Font Size:

Tara bit back a smile. “Sure.”

***

Tara: This party is the worst. I think I’m leaving now.

Luke stopped typing up the meal plan he was creating for one of the university wrestlers and picked up his phone. She’d reached out first. That was good, right? Not that hating the party was good. He hoped she was okay.

Luke: What happened?

Tara: Nothing. Everyone is being super nice. Which is making me paranoid. Jody hugged me. I wish I could hate her but she’s unhateable.

Good for Jody. Derek didn’t deserve her, but he was glad they were finally figuring things out together.

Luke: Yep. Sounds like the worst party ever.

Tara: You’re mocking me.

Luke: Only a little. You got this, girl.

Tara: Um.

Luke: Sorry, that was me trying to be supportive.He pulled up a ‘you go, girl’ meme and sent it to her.

She sent back laughing eyes.

Tara: Why didn’t you come to the party?

He stared at his phone for several seconds before attempting to answer.

Luke: Because Derek doesn’t know I know you and you said Sandy was coming. I figured you had enough to deal with.There was so much more to it, like the fact that he’d want to stand next to her all night like a loyal bodyguard. But mostly it was because he didn’t want to get to know her under the eyeballs of everyone they knew.

Tara: Thanks. By the way, the stuffed mushroom appetizer is to die for. It’s sneakily healthy, too, I suspect.

Luke: You’re making me blush. So, are you just hiding in a corner texting?

Tara: I’m blending into the wall. They just started up karaoke. #survivalskills.

Luke: You don’t like karaoke?

Tara: I sing for the kids in my class and my shower walls. No one else gets to hear.

Luke: Is it that bad?

Tara: It’s that good. Just kidding. I’m somewhere in-between and let’s be honest, karaoke is for the extremes.

Luke was never going to get any work done at this rate, but Tara had a way of taking over everything else in his brain and making it take a backseat. Texting just took that to a whole new level. For the next hour, they laughed about bad karaoke and the fact that Sandy had no filter. Apparently, the woman could meld a compliment and an insult together without meaning to be offensive at all. She’d make a great talent show judge.

He checked in after finishing the paragraph he’d been typing.

Luke: Has karaoke ended?

Tara: Shoot. S.O.S. Back later.

Did that mean she’d been forced on stage to sing? Luke put his phone down, reminded himself to stop smiling like a fool, and got everything prepped for his meeting with the wrestling team.

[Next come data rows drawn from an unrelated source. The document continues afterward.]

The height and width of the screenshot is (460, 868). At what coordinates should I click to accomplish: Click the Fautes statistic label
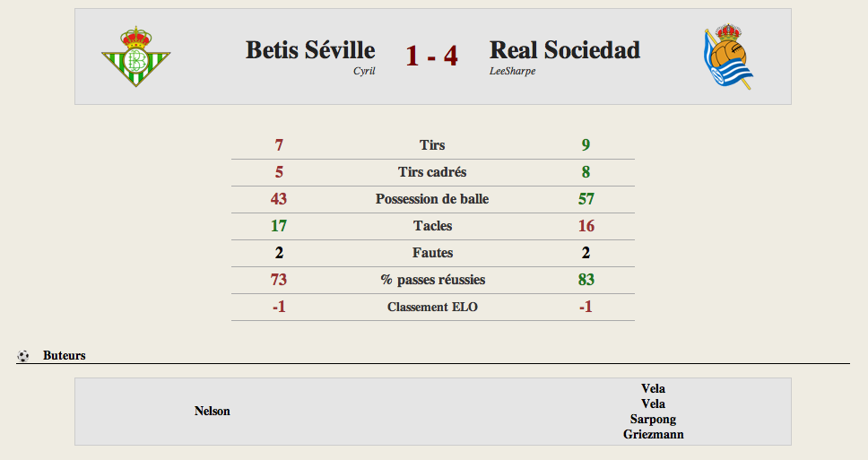[x=432, y=253]
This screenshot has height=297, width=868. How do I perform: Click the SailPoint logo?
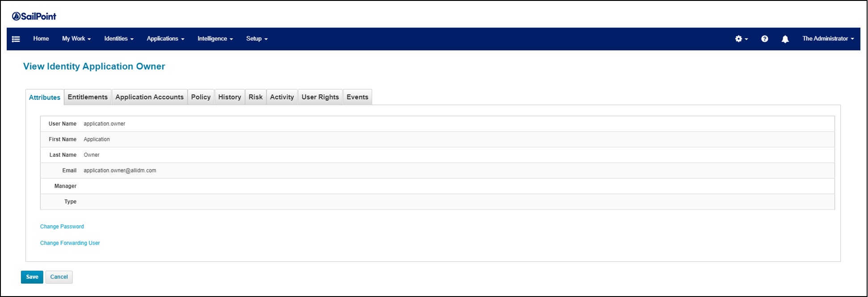[34, 17]
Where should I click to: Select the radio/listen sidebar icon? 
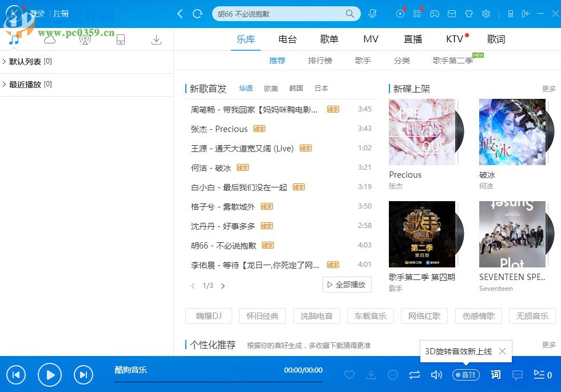tap(85, 39)
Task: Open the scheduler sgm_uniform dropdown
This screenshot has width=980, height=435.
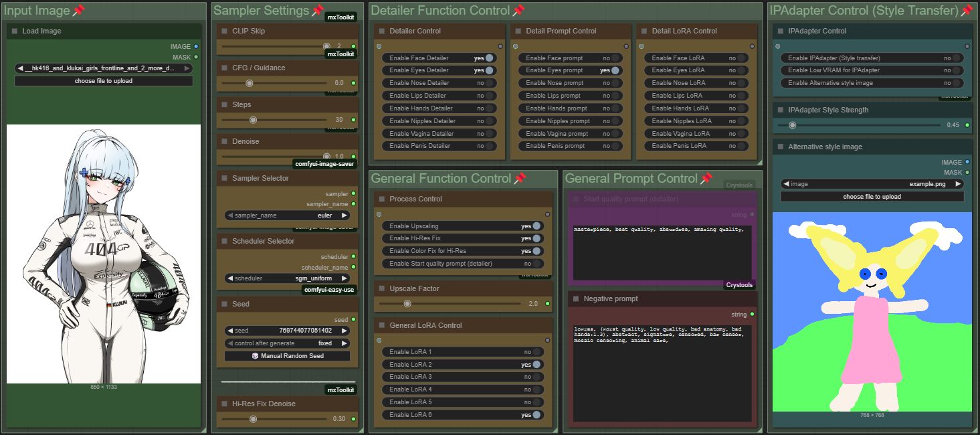Action: (x=288, y=278)
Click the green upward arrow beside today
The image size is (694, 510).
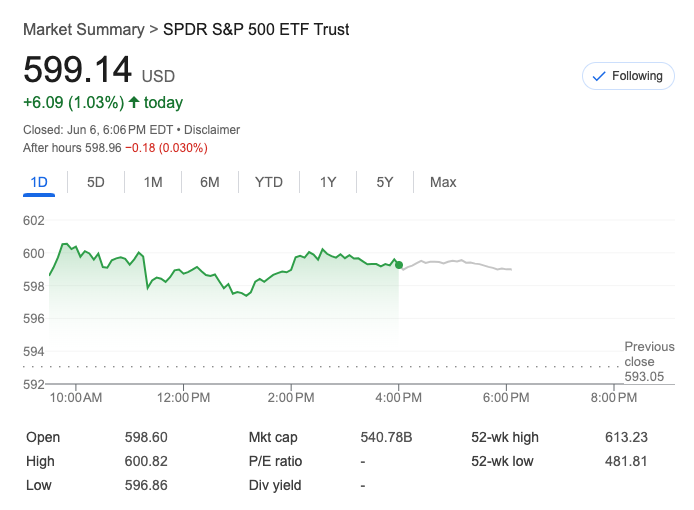pos(134,102)
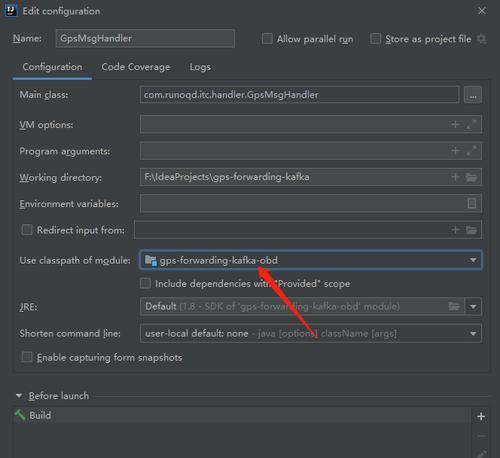This screenshot has width=500, height=458.
Task: Click Name field containing GpsMsgHandler
Action: (x=145, y=38)
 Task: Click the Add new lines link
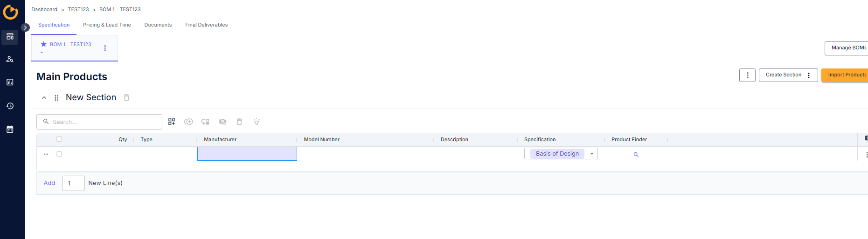pos(49,183)
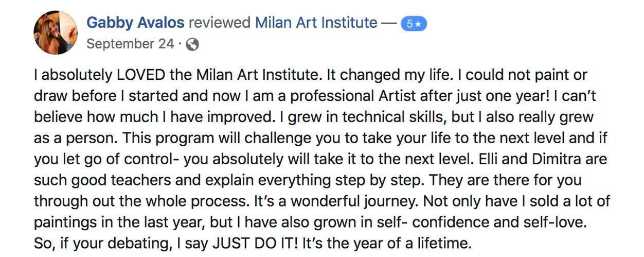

Then came the fun part. He headed into the kitchen to whip up four different egg recipes he planned to have them taste tomorrow. He texted Heston and Sara before he heated the pans, asking them if they were hungry.

His neighbors didn’t need more of an invitation than that. They were over five minutes later lounging on his kitchen stools. Little Hallie bounced on the stool between them. Luke liked to think he was part of the reason Hallie had such a sophisticated palate for her age.